Your goal:
Retype everything from the line containing "At what coordinates" down to the line containing "click(708, 954)", both included, without the pictures.

Data excerpts:
■ ■ ■

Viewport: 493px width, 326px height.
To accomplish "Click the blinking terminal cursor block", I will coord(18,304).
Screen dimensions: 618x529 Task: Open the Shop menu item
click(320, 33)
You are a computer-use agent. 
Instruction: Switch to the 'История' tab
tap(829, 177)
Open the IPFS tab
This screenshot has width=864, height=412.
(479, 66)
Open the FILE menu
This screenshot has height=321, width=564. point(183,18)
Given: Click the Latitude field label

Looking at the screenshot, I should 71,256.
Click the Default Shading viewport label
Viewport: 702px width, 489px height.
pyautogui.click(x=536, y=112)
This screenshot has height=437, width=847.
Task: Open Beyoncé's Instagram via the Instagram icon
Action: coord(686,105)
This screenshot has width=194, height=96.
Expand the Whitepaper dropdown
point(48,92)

■ ■ ■

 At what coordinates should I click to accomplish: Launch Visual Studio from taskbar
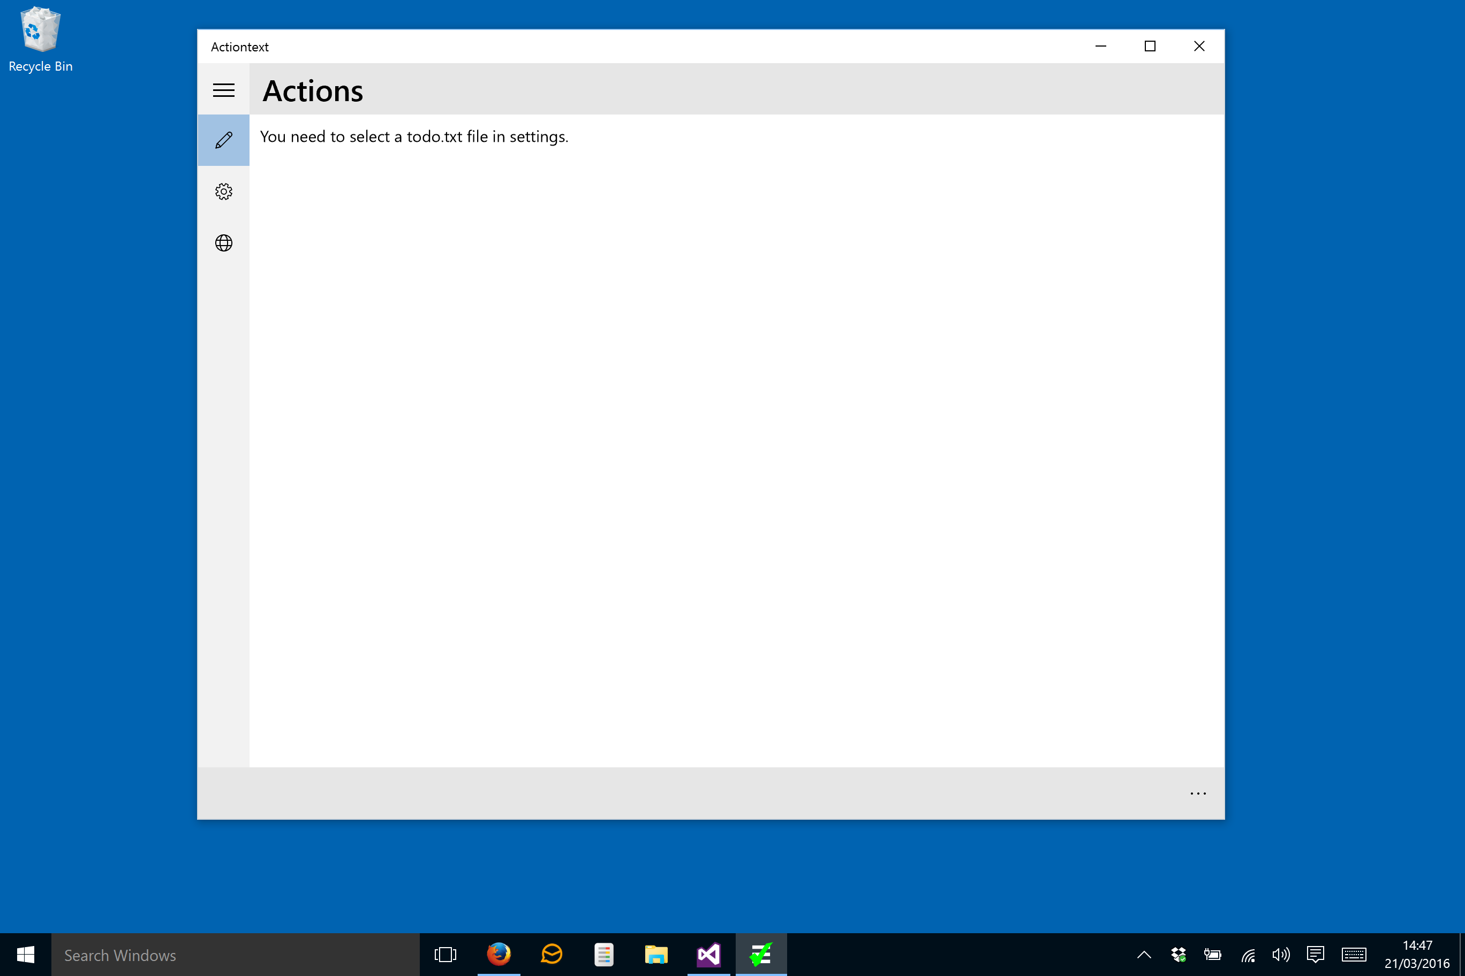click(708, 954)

■ ■ ■

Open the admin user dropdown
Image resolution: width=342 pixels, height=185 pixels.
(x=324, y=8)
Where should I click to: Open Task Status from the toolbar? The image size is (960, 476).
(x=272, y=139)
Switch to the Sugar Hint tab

■ ■ ■

Answer to this problem:
 At what coordinates should I click to accomplish: Launch Visual Studio from taskbar
click(708, 954)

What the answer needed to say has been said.